Stormy sea with rays of sunlight breaking through grey cloud

I’ve been down on the Isle of Wight this week. Apparently it made the national news – not my visit, but a huge landslide on Sunday night that took down a great chunk of cliff about a mile north-east of where my mother still lives. For me, there was little immediate impact beyond having to get a different bus, but if you take a look at some of the images online you can see how the landscape has been massively and violently changed.


Islanders know that the ground they live on is inherently unstable, the same way that we know that out here in the Fens we’re dependent on the Norfolk sea defences and a complicated seventeenth century system of drainage to keep the ground around us from flooding and returning to swamp. The wise man built his house upon the rock – but when the rock itself sits precariously above a layer of blue slipper clay, it doesn’t help all that much. It’s tempting to think of our landscapes as safe, stable, unchanging, but that’s at least partly because our own lifetimes are so short compared to geological time. Compared to God’s time. Psalm 90: a thousand years in your sight are like a watch in the night. The three and a half centuries during which Cornelius Vermuyden’s drainage project has been operational are just a blink of an eye to God.


Why was I down on the Island? Seeing my family before Christmas and doing what I can to help out with the ongoing task of sorting out my late father’s possessions before we sell his house. It’s been a challenge, to say the least: emotional, overwhelming, gruelling, sometimes plain depressing. But there have been some gems in there, some opportunities to find out more about family members I didn’t know, or hardly knew.

◆ What you are asked to do: Transcribe the post about the Isle of Wight landslide, everything from "Islanders know that" down to "eye to God.". The listing plays no part in this work.

◆ Dataset extract:

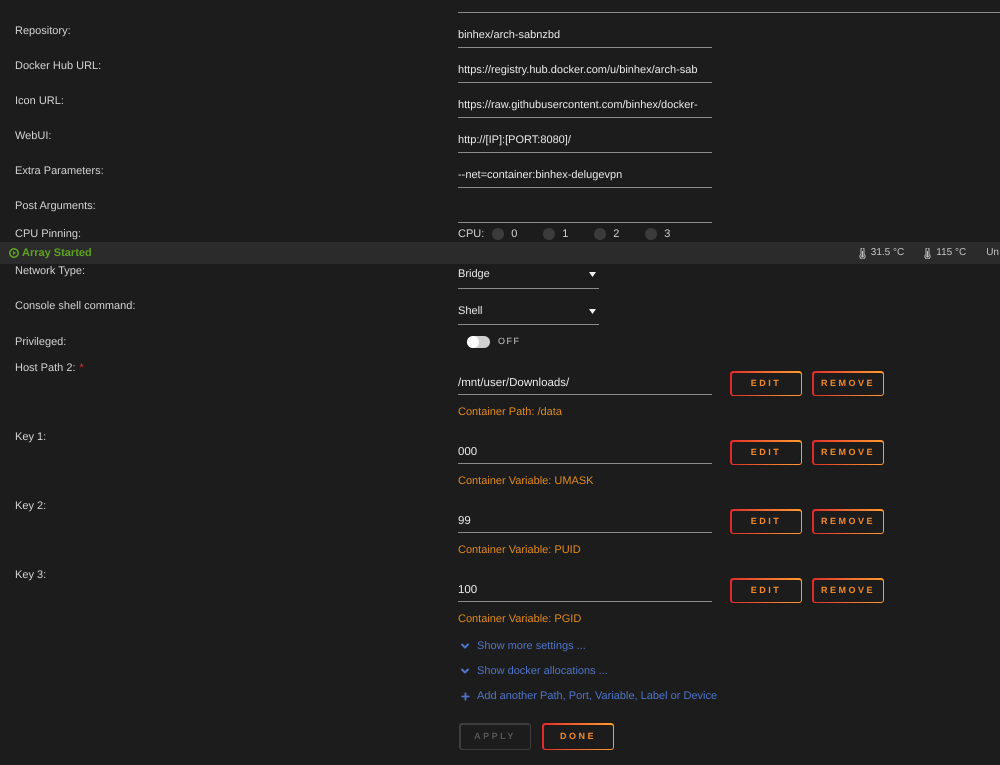  Describe the element at coordinates (520, 550) in the screenshot. I see `container-note: Container Variable: PUID` at that location.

◆ Response area:
Islanders know that the ground they live on is inherently unstable, the same way that we know that out here in the Fens we’re dependent on the Norfolk sea defences and a complicated seventeenth century system of drainage to keep the ground around us from flooding and returning to swamp. The wise man built his house upon the rock – but when the rock itself sits precariously above a layer of blue slipper clay, it doesn’t help all that much. It’s tempting to think of our landscapes as safe, stable, unchanging, but that’s at least partly because our own lifetimes are so short compared to geological time. Compared to God’s time. Psalm 90: a thousand years in your sight are like a watch in the night. The three and a half centuries during which Cornelius Vermuyden’s drainage project has been operational are just a blink of an eye to God.